TASK BRIEF: Lines in which "computer" appears should be pulled from the data below.

TASK DATA:

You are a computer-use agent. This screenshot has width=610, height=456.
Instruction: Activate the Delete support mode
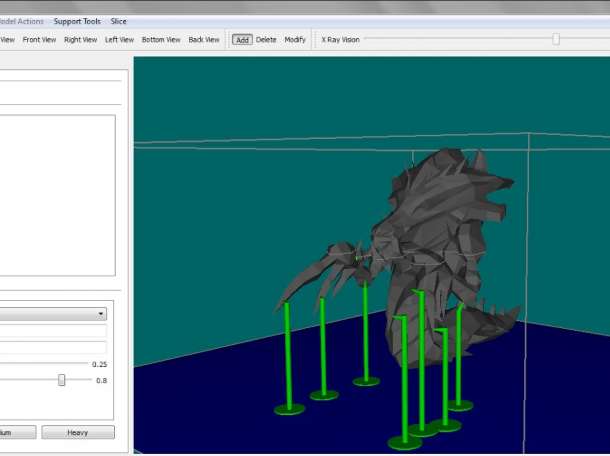point(266,40)

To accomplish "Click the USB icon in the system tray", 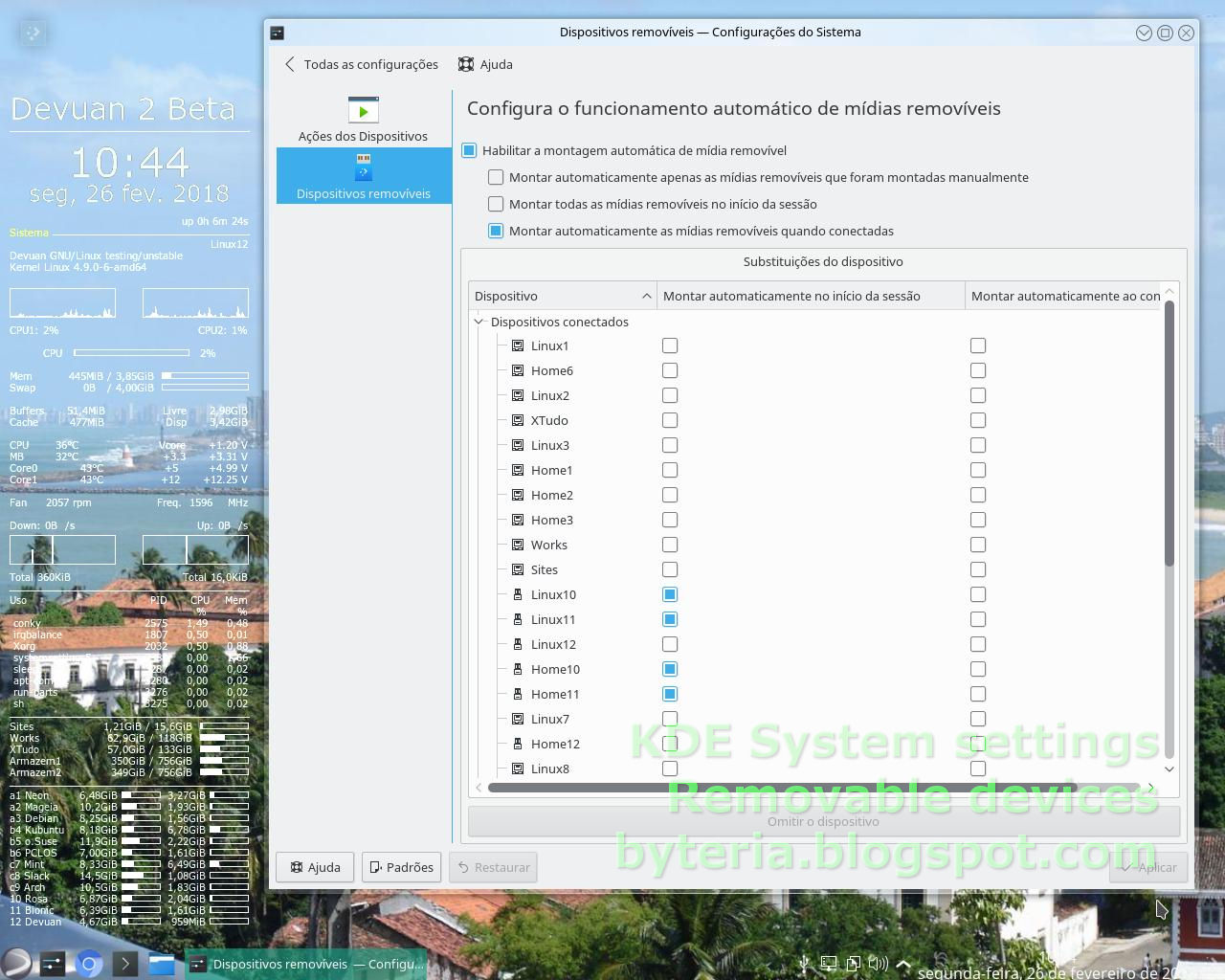I will (803, 963).
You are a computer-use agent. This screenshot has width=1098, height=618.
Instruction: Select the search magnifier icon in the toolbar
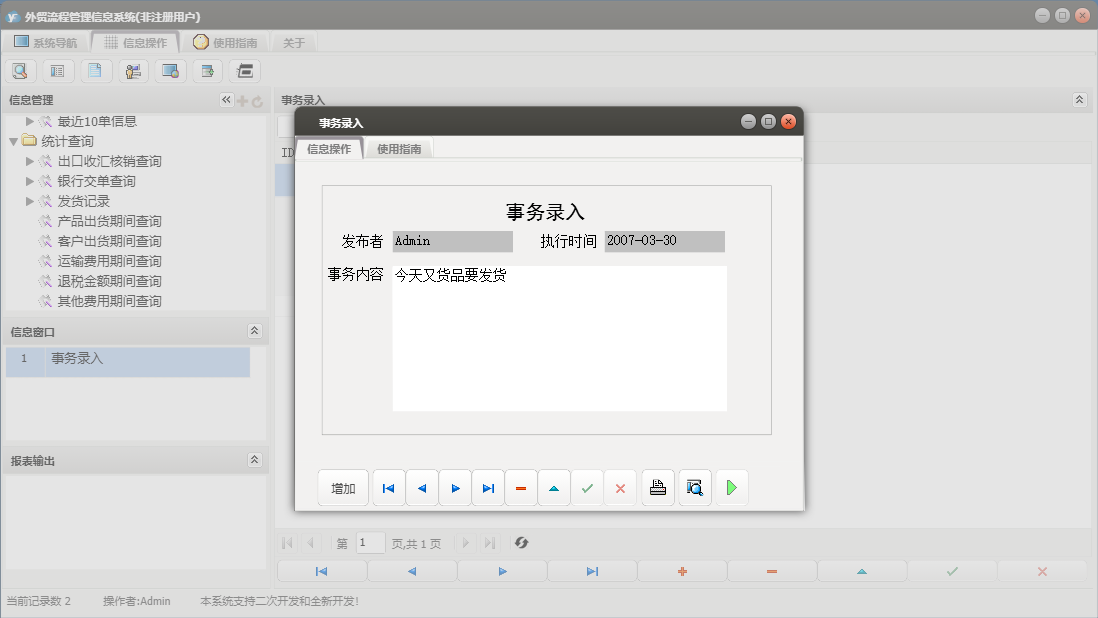20,71
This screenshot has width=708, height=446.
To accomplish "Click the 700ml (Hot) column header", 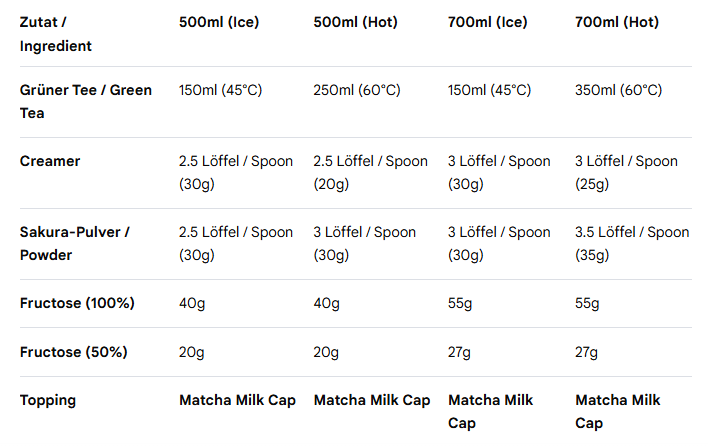I will point(617,21).
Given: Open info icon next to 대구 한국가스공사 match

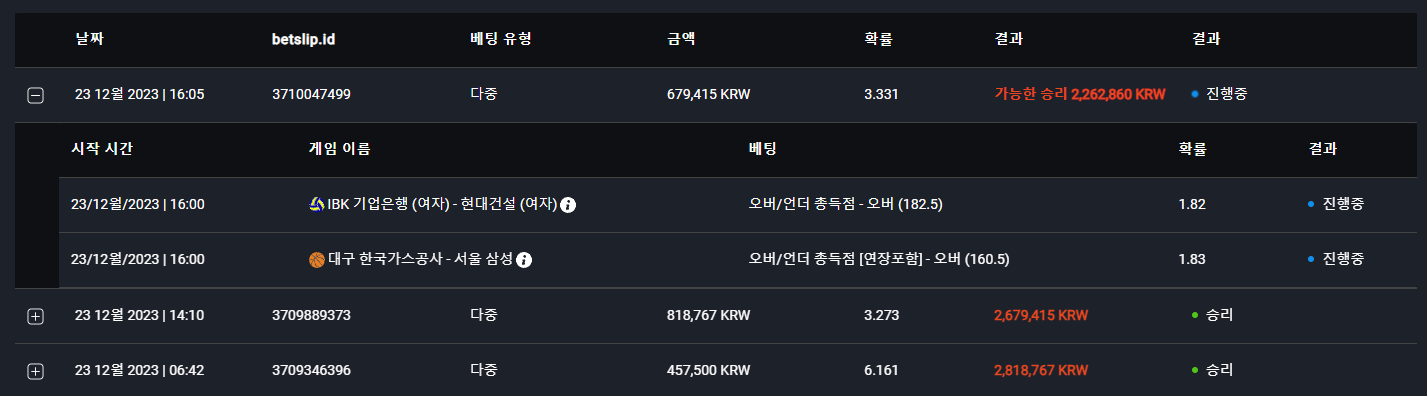Looking at the screenshot, I should coord(524,260).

EXPECTED ANSWER:
You are a computer-use agent. This screenshot has width=610, height=456.
You are a computer-use agent. This screenshot has width=1098, height=618.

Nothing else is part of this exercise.